The NFC North features the best running back in the NFL today. The others are quality, but 2nd tier.
1. Adrian Peterson
The NFL hasn’t seen a back with Peterson’s overall talent in sometime. While Tomlinson is clearly the best back of the past decade, Peterson is now entering his third year and if the first two are any indication of what is to come, watch out.
This guy is a 2,000 yard candidate every single year. And with an improving offense in 2009, plus other weapons to take some attention away from him, look for Peterson to hit 1,800 yards with double digit TDs. The only area of concern is his fumbles, but an off season of film should help him get past this.
2. Ryan Grant
Grant took a big step back in 2008 and wasn’t the sensation he was over the last eight games over the 2007 season. The offense should once again be strong and with an improved defense, the Pack could have more opportunities to feature the run and play with a lead. Look for Grant to post a 1,000 yard season with seven to nine TDs.
3. Matt Forte
Forte was a nice surprise for the Bears in the 2nd round of the 2008 NFL Draft, and quickly became the full-time starter from day one. With the addition of Jay Cutler to the mix in 2009, the Bears will utilize the passing game to a greater degree than in years’ past, but they’ll still need a strong running game to equalize the inclement weather of Soldier Field after October. Look for Forte to hit the thousand yard mark and put in six to nine TDs.
4. Kevin Smith
Smith had a pretty decent ending to the Lions miserable 0-16 season and showed flashes with 291 yards and three TDs over the last three games. The situation is still far from pretty, and if the Lions decide to plug in Stafford from day one, it will hamper the team’s offensive success, but the team should improve to the point where Smith can duplicate, or better his rookie numbers. Look for him to come close to the 1,000 yard mark and score six times.
5. Chester Taylor
Taylor is still plugging away in Minnesota and still a very effective back when he gets the opportunity to come off the bench. With Peterson the obvious No. one, Taylor only gets about five to eight carries per game, but in the event Peterson goes down with an injury, as he did in his rookie season, Taylor is a good late round pick that can fill in admirably when given then carries.

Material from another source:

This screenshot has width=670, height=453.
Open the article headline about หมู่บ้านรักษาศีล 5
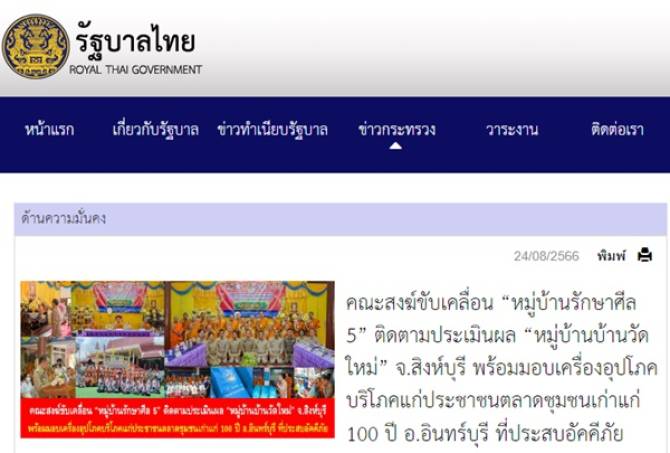coord(501,368)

There’s not much to differentiate Grant, Forte and Smith except the overall success of their teams. The Packers and Bears should be much better than the Lions and because of that, playing with the lead more often. Since backs get a majority of their yards and TDs in the second half of games, consider taking Grant and Forte earlier than Smith in your fantasy drafts, even though Smith could be the better overall running back.